3. Evolutionary, Not Revolutionary
The AI engines driving VUIs are remarkable, but for now they serve as an evolution in input—an extension of the keyboard or touchscreen. For most of our digital interactions, we want to see, not hear, the response. In practice, that means voice will remain a convenient replacement for text entry in mobile micro-moments. Our tongues are replacing our thumbs.
According to The Information, only 2% of Alexa users have made a purchase through the platform. And The Smart Audio Report 2018 from NPR/Edison Research shows that none of the top 20 smart speaker activities involved commerce. This makes sense: buyers might reorder laundry detergent sight unseen, but for most purchases, they will want to see options. We are not ready to rely solely on Google’s “position zero” answer to anything more consequential than finding “the best Thai restaurant near me.”
The True State of the Art
Voice-based marketing may not be the next big thing, but it is definitely the next thing. We will see some creative uses of actions/skills as entertaining surveys, conversation starters, or other promotions, but it’s still early. A recent New York Times article noted that ad agencies anticipate voice apps to mature over the next five years; however, the current state of the art is a work in progress. One creative director reported that her agency’s current Alexa app is receiving “a lot of cuss words in the user flow” as audiences become frustrated with the suboptimal UX.
In the short term, the real “action” in voice will focus on the increase in long-tail search. When we are searching, we talk more than we type, so VUIs are great for delivering better results against our search intent. As a content creator, the way to prepare for that is to follow standard SEO best practices with an eye toward long-tail search:
- Focus on customer-driven design: Know your audience’s needs.
- Create pages with a primary job: Each page should answer a specific question.
- Speak the language: Write in simple, straightforward phrases that demonstrate authority.

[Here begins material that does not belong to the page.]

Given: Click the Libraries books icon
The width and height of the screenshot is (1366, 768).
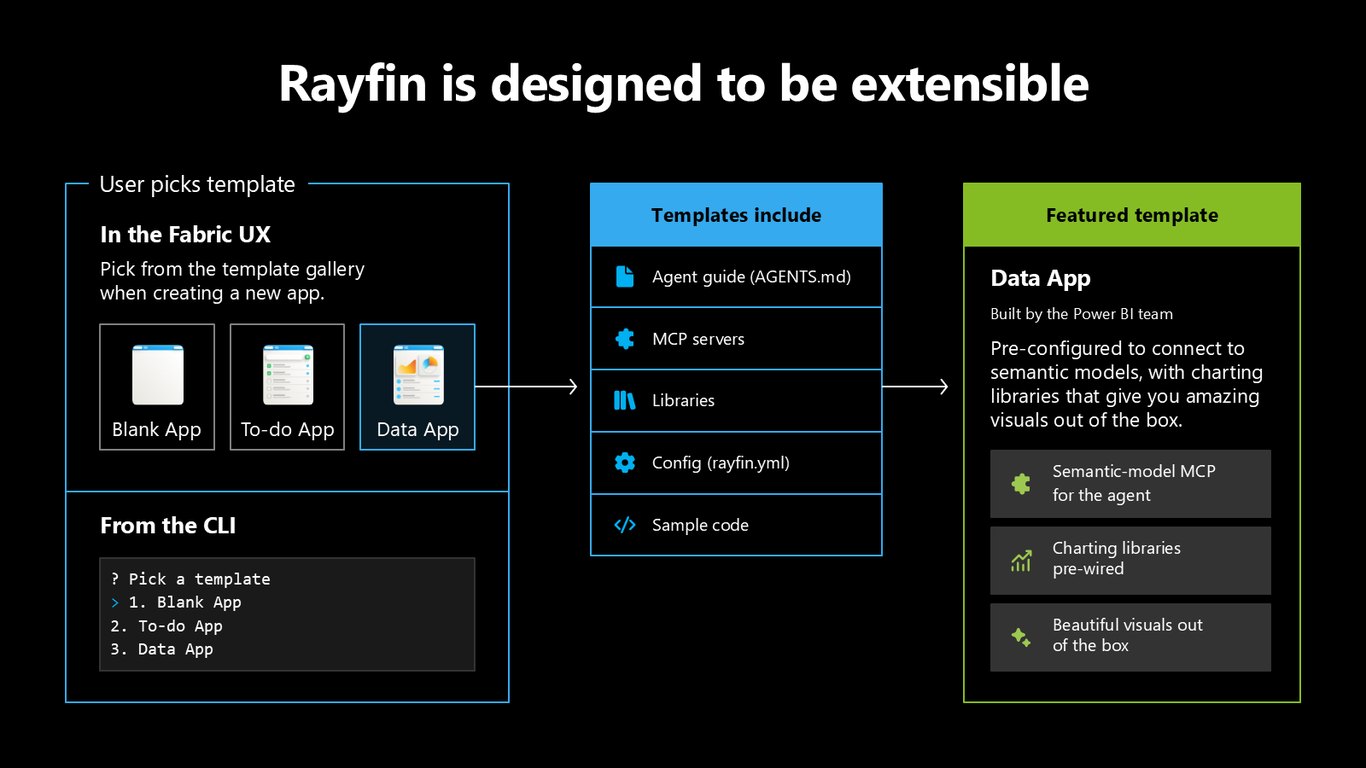Looking at the screenshot, I should tap(625, 401).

Despite the rising din, it’s still early in the growth phase for voice experiences. The technology is impressive—perhaps daunting—but at the heart of any voice-based system is the content. And the successful voice experiences will be built with the same fundamentals that drive all successful content: knowing your audience, tracking their careabouts, and building pathways to help them find what they need as easily as possible.